-- Work task --
The reply should be an exact transcription of every record.

-- Records for this task --
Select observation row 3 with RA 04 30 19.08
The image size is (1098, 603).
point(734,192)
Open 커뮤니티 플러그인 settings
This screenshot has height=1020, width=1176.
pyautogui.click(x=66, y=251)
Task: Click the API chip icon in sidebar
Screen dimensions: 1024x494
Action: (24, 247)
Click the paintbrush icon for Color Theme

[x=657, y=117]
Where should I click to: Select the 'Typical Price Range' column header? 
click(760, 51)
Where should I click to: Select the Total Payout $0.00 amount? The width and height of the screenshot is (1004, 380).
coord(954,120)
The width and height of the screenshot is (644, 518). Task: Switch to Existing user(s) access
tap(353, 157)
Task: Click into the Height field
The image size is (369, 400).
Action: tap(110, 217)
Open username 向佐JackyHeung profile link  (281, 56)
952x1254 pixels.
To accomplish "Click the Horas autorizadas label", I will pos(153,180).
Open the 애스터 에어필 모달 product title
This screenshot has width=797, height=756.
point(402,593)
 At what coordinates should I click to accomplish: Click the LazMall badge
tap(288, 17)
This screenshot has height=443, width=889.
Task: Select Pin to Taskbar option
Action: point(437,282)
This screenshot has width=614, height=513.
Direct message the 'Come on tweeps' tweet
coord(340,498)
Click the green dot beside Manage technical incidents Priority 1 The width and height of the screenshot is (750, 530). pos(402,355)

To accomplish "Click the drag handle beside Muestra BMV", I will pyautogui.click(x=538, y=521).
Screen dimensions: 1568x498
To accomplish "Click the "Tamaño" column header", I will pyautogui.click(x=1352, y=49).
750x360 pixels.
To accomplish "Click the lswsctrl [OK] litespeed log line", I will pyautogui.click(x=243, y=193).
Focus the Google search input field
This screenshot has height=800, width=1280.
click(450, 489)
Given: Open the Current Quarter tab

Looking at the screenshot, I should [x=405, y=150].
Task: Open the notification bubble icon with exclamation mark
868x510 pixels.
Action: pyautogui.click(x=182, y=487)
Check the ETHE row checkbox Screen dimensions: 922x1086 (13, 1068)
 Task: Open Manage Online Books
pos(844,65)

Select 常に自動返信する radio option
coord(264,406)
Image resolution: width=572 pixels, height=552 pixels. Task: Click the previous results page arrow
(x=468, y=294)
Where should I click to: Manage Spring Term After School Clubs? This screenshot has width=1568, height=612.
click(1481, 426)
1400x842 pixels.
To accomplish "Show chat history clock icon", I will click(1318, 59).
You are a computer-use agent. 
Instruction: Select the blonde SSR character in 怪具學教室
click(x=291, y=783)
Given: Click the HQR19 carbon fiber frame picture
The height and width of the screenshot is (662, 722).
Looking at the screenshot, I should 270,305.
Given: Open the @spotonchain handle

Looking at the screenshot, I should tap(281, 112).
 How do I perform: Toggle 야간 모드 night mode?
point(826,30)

-- Completed task --
Select observation row 3 with RA 04 30 19.08
The image size is (1098, 603).
point(734,192)
Open 커뮤니티 플러그인 settings
This screenshot has height=1020, width=1176.
pyautogui.click(x=66, y=251)
Task: Click the API chip icon in sidebar
Screen dimensions: 1024x494
Action: (24, 247)
Click the paintbrush icon for Color Theme

[x=657, y=117]
Where should I click to: Select the 'Typical Price Range' column header? 
click(760, 51)
Where should I click to: Select the Total Payout $0.00 amount? The width and height of the screenshot is (1004, 380).
coord(954,120)
The width and height of the screenshot is (644, 518). Task: Switch to Existing user(s) access
tap(353, 157)
Task: Click into the Height field
The image size is (369, 400).
Action: tap(110, 217)
Open username 向佐JackyHeung profile link  (281, 56)
952x1254 pixels.
To accomplish "Click the Horas autorizadas label", I will pos(153,180).
Open the 애스터 에어필 모달 product title
This screenshot has width=797, height=756.
point(402,593)
 At what coordinates should I click to accomplish: Click the LazMall badge
tap(288, 17)
This screenshot has height=443, width=889.
Task: Select Pin to Taskbar option
Action: point(437,282)
This screenshot has width=614, height=513.
Direct message the 'Come on tweeps' tweet
coord(340,498)
Click the green dot beside Manage technical incidents Priority 1 The width and height of the screenshot is (750, 530). pos(402,355)

To accomplish "Click the drag handle beside Muestra BMV", I will pyautogui.click(x=538, y=521).
Screen dimensions: 1568x498
To accomplish "Click the "Tamaño" column header", I will pyautogui.click(x=1352, y=49).
750x360 pixels.
To accomplish "Click the lswsctrl [OK] litespeed log line", I will pyautogui.click(x=243, y=193).
Focus the Google search input field
This screenshot has height=800, width=1280.
click(450, 489)
Given: Open the Current Quarter tab

Looking at the screenshot, I should [x=405, y=150].
Task: Open the notification bubble icon with exclamation mark
868x510 pixels.
Action: pyautogui.click(x=182, y=487)
Check the ETHE row checkbox Screen dimensions: 922x1086 (13, 1068)
 Task: Open Manage Online Books
pos(844,65)

Select 常に自動返信する radio option
coord(264,406)
Image resolution: width=572 pixels, height=552 pixels. Task: Click the previous results page arrow
(x=468, y=294)
Where should I click to: Manage Spring Term After School Clubs? This screenshot has width=1568, height=612.
click(1481, 426)
1400x842 pixels.
To accomplish "Show chat history clock icon", I will click(1318, 59).
You are a computer-use agent. 
Instruction: Select the blonde SSR character in 怪具學教室
click(x=291, y=783)
Given: Click the HQR19 carbon fiber frame picture
The height and width of the screenshot is (662, 722).
Looking at the screenshot, I should 270,305.
Given: Open the @spotonchain handle

Looking at the screenshot, I should tap(281, 112).
 How do I perform: Toggle 야간 모드 night mode?
point(826,30)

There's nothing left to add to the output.